Manage stop word files (SharePoint Server 2010)
Aplica-se a: SharePoint Server 2010
Tópico modificado em: 2015-03-09
A stop word, or noise word, is a word that the search system ignores in end-user search queries. A word might be designated as a stop word because it occurs in the language so frequently that it is unlikely to be helpful for identifying or narrowing search results. Articles such as “an” and “the” are typically specified as stop words for English, for example. If a user types the English query “the highest mountain”, “the” is removed from the query if it is a stop word, so that the query becomes “highest mountain”. Potentially offensive words are also sometimes specified as stop words.
In this article:
Understanding stop word files
Edit a stop word file
Stop word files by language
Understanding stop word files
The stop words for a given language are listed in the stop word file for that language. The Microsoft SharePoint Server 2010 installation program automatically installs one stop word file for each language that the product supports. Following installation, many of the stop word files contain some typical stop words for the associated language. For example, by default the U.S. English stop word file (noiseenu.txt) contains the words a, and, is, in, it, of, the, to. At any time after product installation, the search administrator can add or remove words in a stop word file to improve relevance of search results or to meet organization standards. For information about adding or removing words in a stop word file, see Edit a stop word file later in this article. For information about supported languages, see Stop word files by language later in this article.
At query time, the word breaker for the language of the query identifies individual words in the search query by determining word boundaries based on the lexical rules of the language. The word breaker then removes any words from the query that are listed in the stop word file.

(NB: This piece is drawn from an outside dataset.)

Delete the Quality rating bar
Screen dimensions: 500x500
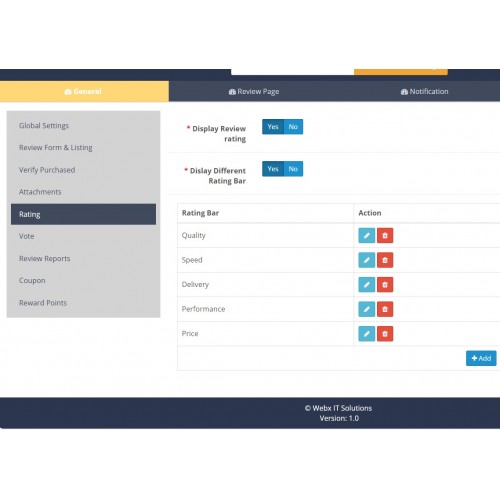[385, 235]
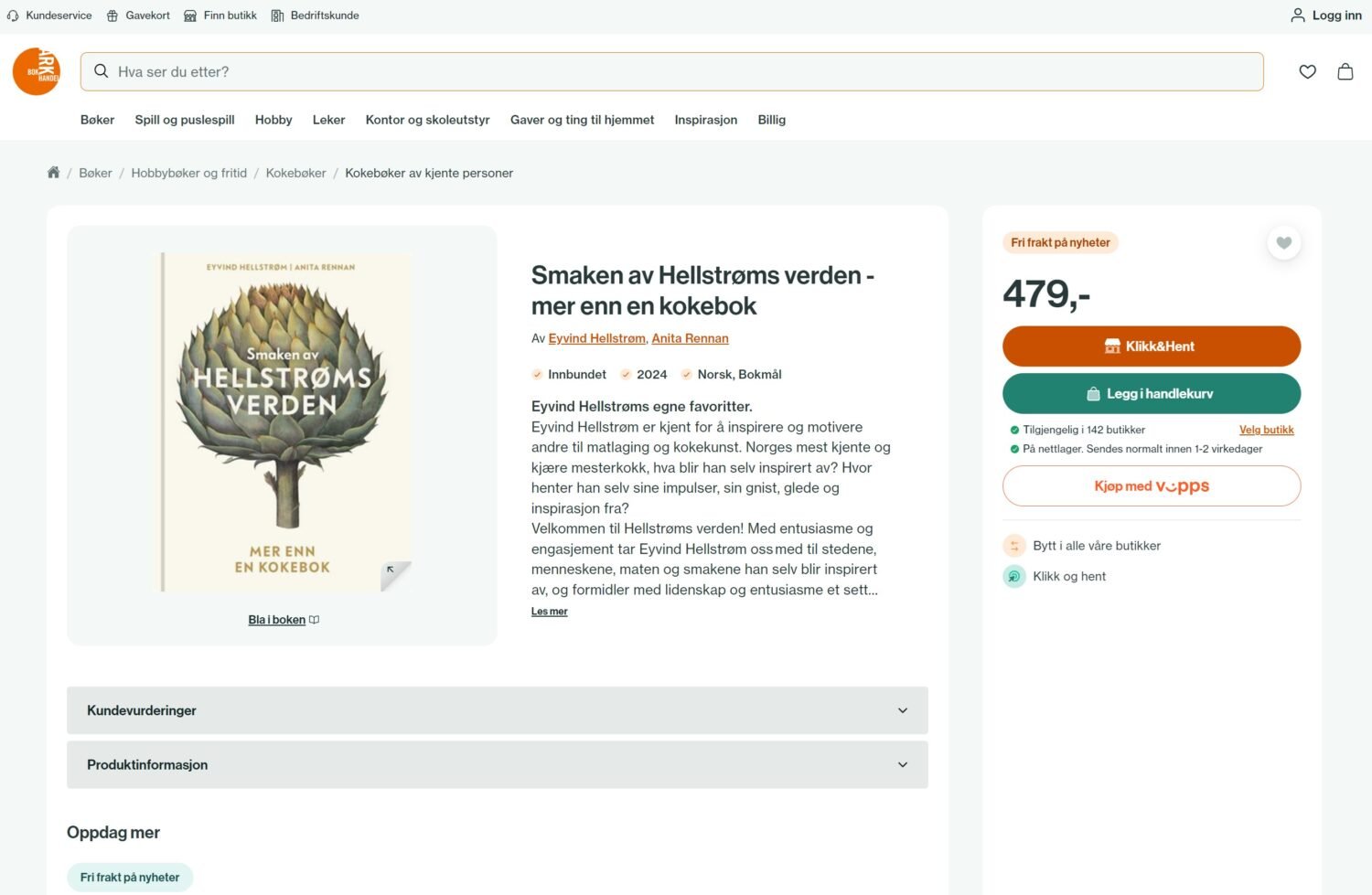
Task: Open the Spill og puslespill menu
Action: click(185, 120)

By default, the stop word files for all supported languages are installed at %ProgramFiles%\Microsoft Office Servers\14.0\Data\Office Server\Config. When a farm administrator creates a Search service application, the search system automatically copies the stop word files from the installation location (including any stop word files there that a search administrator has edited) to %ProgramFiles%\Microsoft Office Servers\14.0\Data\Applications\GUID-query-n\Config, where GUID is the GUID of the new Search service application and query-n is the query component that is created when the index component is built. The search system performs the same operation on every query server that is running the new Search service application. In this way, there is a copy of each stop word file on each query server that is running that Search service application.
Observação
It is not a good practice to directly edit such a copy of a stop word file, because if you change the search topology, or if you create a mirror of the query component, the copy of the stop word file will automatically be overwritten with the stop word file from the installation location.
Edit a stop word file
If you edit a stop word file in the installation location, the system automatically propagates the edited stop word file to Search service applications that are created afterward. However, the edited stop word file is not automatically propagated to existing Search service applications. For each existing Search service application to which you want the changes to apply, you must manually copy the edited file to the Search service application folder on each query server that is running that Search service application.
Observação
-
If you delete a stop word file, the search system might consider all single characters as stop words and remove them from search results. A stop word file must contain at least one entry, even if the entry is merely a period (.) character.
-
If you delete a stop word file and then restart the SharePoint Server Search 14 service, the search system automatically replaces the file by copying the file of the same name from %Program Files%Microsoft Office Servers\14.0\Data\Office Server\Config to the folder where the file was deleted.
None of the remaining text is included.